The station isn’t meant to replace Auburn’s new Great Falls Plaza Transportation Center, Moreau said. The downtown bus station is scheduled to open next week. A grand opening ceremony for the Great Falls Plaza station is scheduled at 3 p.m. Oct. 20.
“We are not duplicating services because they have very different purposes,” Moreau said. “The one downtown is for local service, with Citylink (the Lewiston-Auburn public bus service). The new station has a different purpose: Intercity transit.”
Concord’s service to Lewiston-Auburn should begin after the station is finished, likely next fall, she said.
Ken Hunter, vice president of Concord Coach Lines, said his company plans to start regular service between Lewiston-Auburn and Portland — between three and five trips daily.
“The schedule’s not set yet,” Hunter said. “We have not even begun, so you can’t hold me to a number yet, but that’s what we’re thinking.”
Plans have the bus service starting at Bates College in Lewiston, stopping at Auburn’s Great Falls Plaza transportation center and continuing south to the Exit 75 station and continuing on Interstate 95 to Portland.
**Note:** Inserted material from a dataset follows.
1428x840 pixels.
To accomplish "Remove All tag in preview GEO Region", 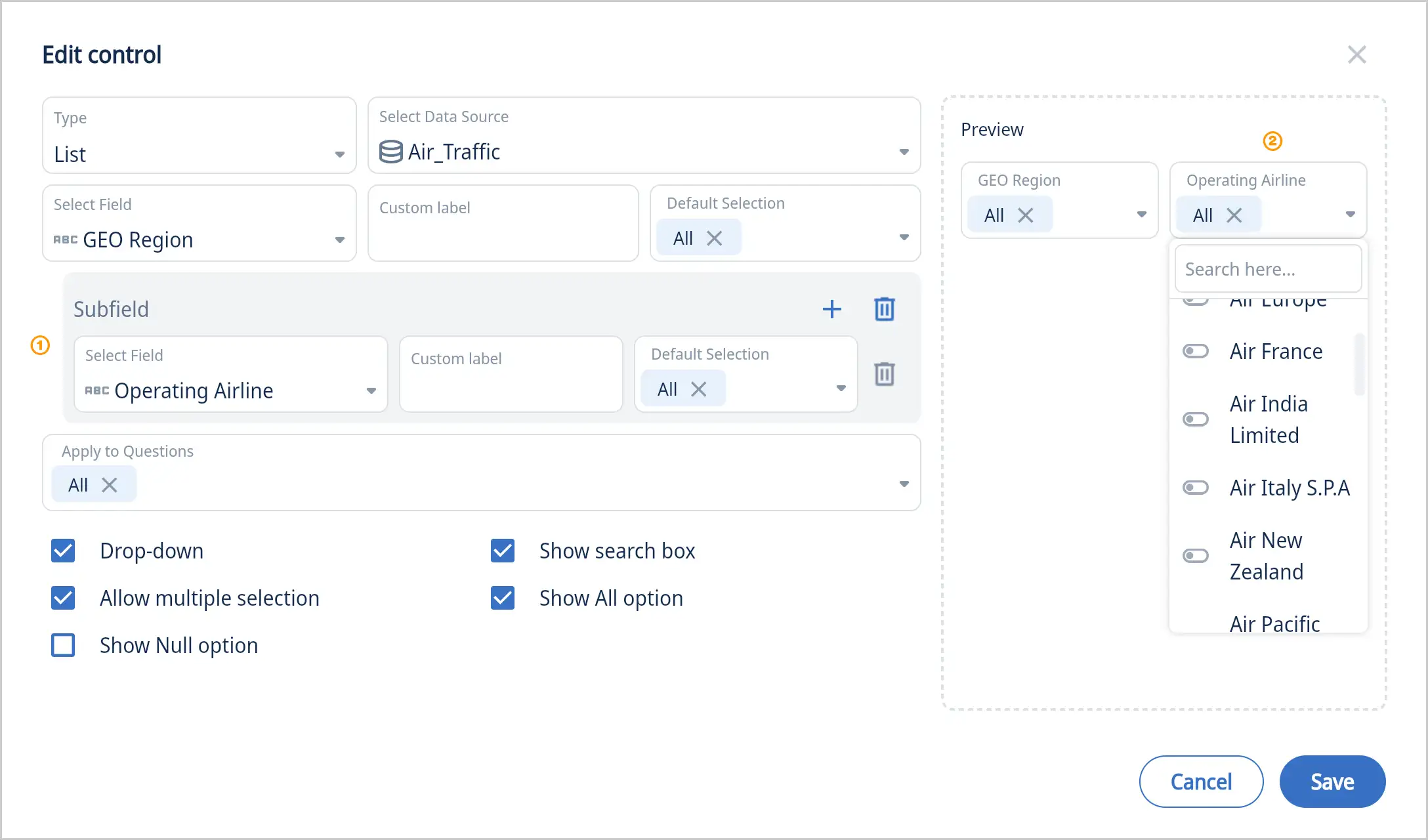I will [x=1025, y=215].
From Portland, Concord Coach Lines offers service to Boston’s Logan Airport and the South Station Bus Terminal and to New York City.
“Our plan originally would have the route start at Bates College and work through the Auburn area and then come down to Portland,” Hunter said.
Concord offers regular service from Portland north to Brunswick, Augusta and Bangor with stops along the way, including Rockport and Belfast.
“This thing has been cooking for awhile,” Moreau said. “We identified this as a corridor that needed regularly scheduled intercity transportation back in 2011 and we began soliciting letters for someone to start the service in 2013.”
The state has budgeted $850,000 to build the Exit 75 bus station. It will be owned by the state and leased to Concord Coach Lines, Moreau said.